Though frustrating, checking all those boxes is important, as that information is required for a hospital or clinic to demonstrate that it meets federal guidelines for meaningful use of a health information system.

Currently, Powell Valley Healthcare and other health organizations are working to attest to stage two of the guidelines.

Baxter explained the process in general terms.

“It’s a menu that they give to the health care organizations or other providers: These are 15 things you could collect; we require that you collect at least eight of them,” he quoted. “You choose which eight.”

Baxter said those decisions about which data to collect for meaningful use are made with input from doctors and other providers about which information is easiest or most appropriate to collect.

A moving target

The federal government provides financial incentives to providers and hospitals for meeting meaningful use guidelines.

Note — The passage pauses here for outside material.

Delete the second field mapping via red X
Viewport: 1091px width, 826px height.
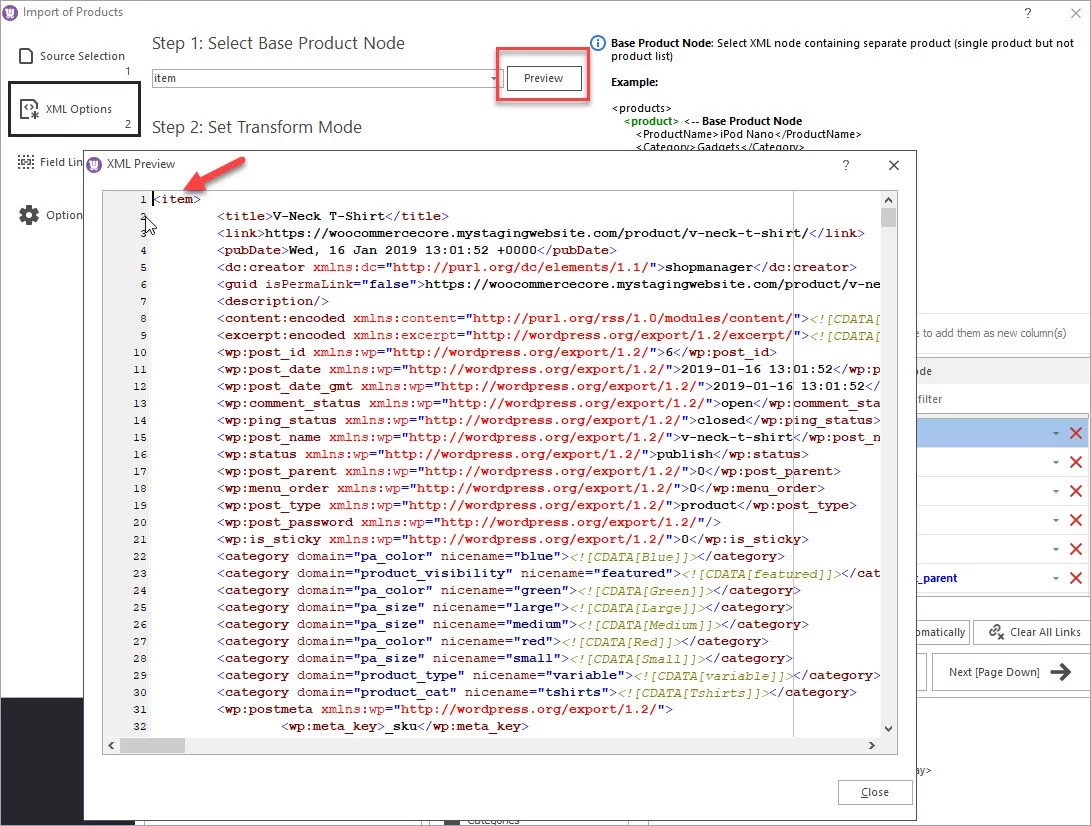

Eventually, however, those incentives will disappear and become penalties instead. Once that happens, doctors and hospitals that do not meet federal meaningful use guidelines will receive lower Medicare and Medicaid reimbursement rates.

“We’re already struggling economically as it is,” Baxter said. “Paying penalties is a very scary thought.”

Adding to those challenges is the fact that federal meaningful use guidelines continue to change; trying to meet them is like aiming at a moving target.

“They’re still talking about what are the options that are going to be for stage three,” Baxter said. “It’s not set in stone yet. They thought it was, but now... It’s not only hard for the providers, but think of the software vendors that have to design” to those guidelines. “When the goalposts change, it’s tough.”

Baxter said he’d like to think that things will settle down and get easier in another five years or so.

“But you know how the government works,” he added. “It never stops.”

To further complicate matters, Powell Valley Healthcare was notified a few months ago that NextGen has sold all but one of its information system components to QuadraMed, another health information services company. The effects of that sale won’t be known for some time, Odom told the PVHC board.

The component that remained with NextGen is the ambulatory component, designed for medical clinics. And that is the component that has been the most problematic for Powell Valley Healthcare, Odom said.

Still, “we’re down the road in our implementation,” she said. “We’re using it, and we’re solving problems more routinely.”